O mercado publicitário tem ampliado a pressão por automação, métricas mais precisas e segmentação baseada em inteligência artificial, movimento que tem levado o rádio a acelerar sua adaptação ao ecossistema digital. Executivos do setor nos Estados Unidos avaliam que o futuro do meio passa por tornar o inventário tradicional de áudio mais compatível com os padrões de compra e mensuração já consolidados na mídia digital, sem abrir mão de um diferencial histórico: a conexão humana com a audiência. O assunto é repercutido pela imprensa especializada em cobrir a radiodifusão norte-americana.
Durante painel realizado na última semana no evento Possible, em Miami (EUA), a Chief Business Officer da iHeartMedia, Lisa Coffey, afirmou que a companhia está empenhada em modernizar a operação do rádio broadcast para atender às exigências do mercado publicitário, especialmente em relação ao acesso programático e à mensuração de resultados em todas as etapas da jornada de consumo.
Segundo a executiva, existe hoje um descompasso entre o consumo de áudio e o volume de investimento publicitário destinado ao setor. Coffey destacou que o áudio representa cerca de um terço do consumo diário de mídia do público, mas os investimentos ainda não acompanham esse peso de audiência.
Rosie O’Meara, CEO da plataforma publicitária GroundTruth, reforçou essa percepção ao afirmar que o áudio segue subvalorizado comercialmente diante do tempo que o consumidor dedica ao meio. Para ela, o mercado ainda não ajustou esse cenário de forma proporcional.
A busca por integrar o rádio ao universo programático e às ferramentas de inteligência artificial tem sido uma prioridade para grupos de mídia. Coffey ressaltou que um dos principais desafios está no fato de grande parte do inventário de áudio ainda permanecer fora dos sistemas digitais de compra de mídia. De acordo com a executiva, cerca de 63% do áudio endereçável ainda não faz parte do ecossistema programático.
Esse cenário motivou parcerias estratégicas, como a desenvolvida entre a iHeartMedia e a GroundTruth, que trabalharam por quase dois anos em ferramentas de atribuição de tráfego físico para campanhas em áudio. A proposta é permitir que campanhas em rádio tenham indicadores de desempenho semelhantes aos já oferecidos pelas plataformas digitais.
A expectativa é fortalecer o posicionamento do áudio não apenas como um canal de awareness, mas também como ferramenta de performance capaz de gerar resultados concretos para anunciantes.

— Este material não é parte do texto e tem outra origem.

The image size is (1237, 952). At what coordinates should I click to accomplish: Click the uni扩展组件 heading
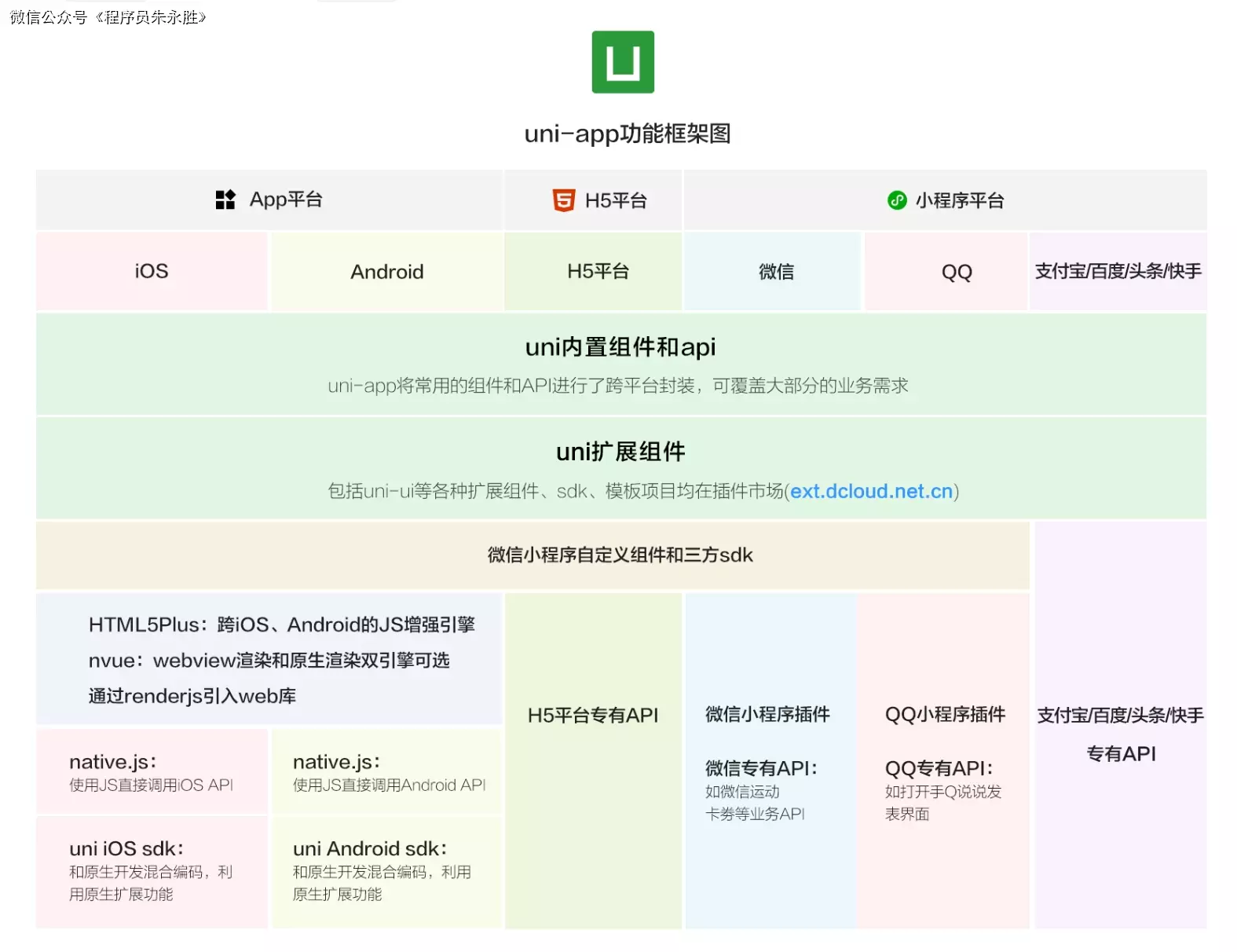point(620,452)
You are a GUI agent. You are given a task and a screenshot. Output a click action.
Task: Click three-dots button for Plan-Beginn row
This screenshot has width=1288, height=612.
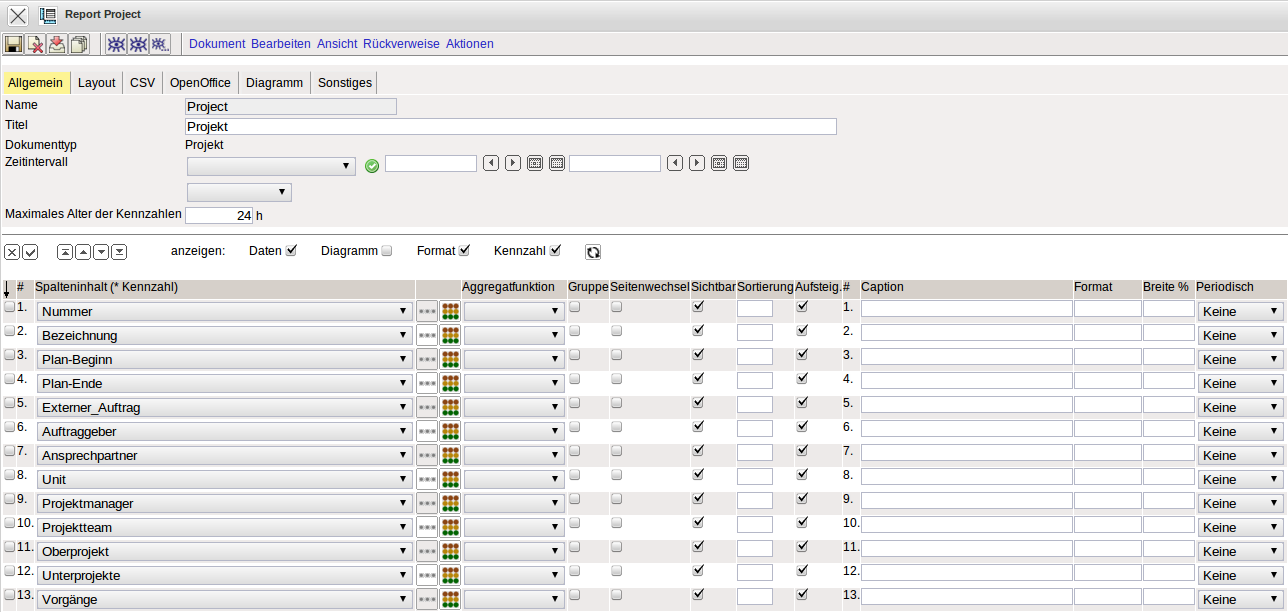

Como exemplo, O’Meara citou uma campanha em que a inclusão do áudio em uma estratégia já estruturada em TV conectada e mobile ampliou significativamente os resultados de vendas.
Além disso, a mensuração em funil completo (“full funnel”) tem se tornado uma exigência cada vez mais comum entre anunciantes. Segundo Coffey, marcas querem comprovar o impacto das campanhas desde a geração de conhecimento até a conversão em compra. Nesse contexto, o alcance do rádio no ambiente automotivo é apontado como um ativo estratégico, principalmente em momentos próximos à decisão de consumo.
A inteligência artificial também aparece como peça-chave para automatizar segmentação, otimização de campanhas e fluxos de compra de mídia. A GroundTruth, adquirida recentemente pela ZeroToOne AI, aposta agora em modelos preditivos capazes de antecipar comportamentos de compra com base em dados e padrões de consumo.
Na avaliação de Coffey, a tendência é que sistemas baseados em IA reformulem a forma como campanhas são estruturadas e otimizadas, tornando o processo mais dinâmico e eficiente para anunciantes e agências.
Mesmo com o avanço da automação, executivos do setor destacam que o principal diferencial do áudio continua sendo humano. Para Coffey, o crescimento de conteúdos gerados por IA, influenciadores digitais e materiais manipulados aumentou a desconfiança do consumidor em ambientes digitais, elevando o valor da credibilidade construída pelo rádio.
Pesquisas conduzidas pela iHeartMedia indicam que 93% dos consumidores preferem receber notícias de uma pessoa real, enquanto 80% afirmam considerar o comunicador de rádio como alguém próximo e confiável.
Segundo Coffey, essa relação de confiança segue como um dos pilares mais valiosos do rádio, especialmente em um momento em que comunicadores expandem sua presença para redes sociais, podcasts e eventos ao vivo, ampliando sua influência para além do dial.
A executiva também destacou que a autenticidade segue sendo determinante para o desempenho publicitário, especialmente em formatos como mensagens lidas pelos próprios apresentadores, que tendem a gerar maior identificação com a audiência e melhores resultados para as marcas.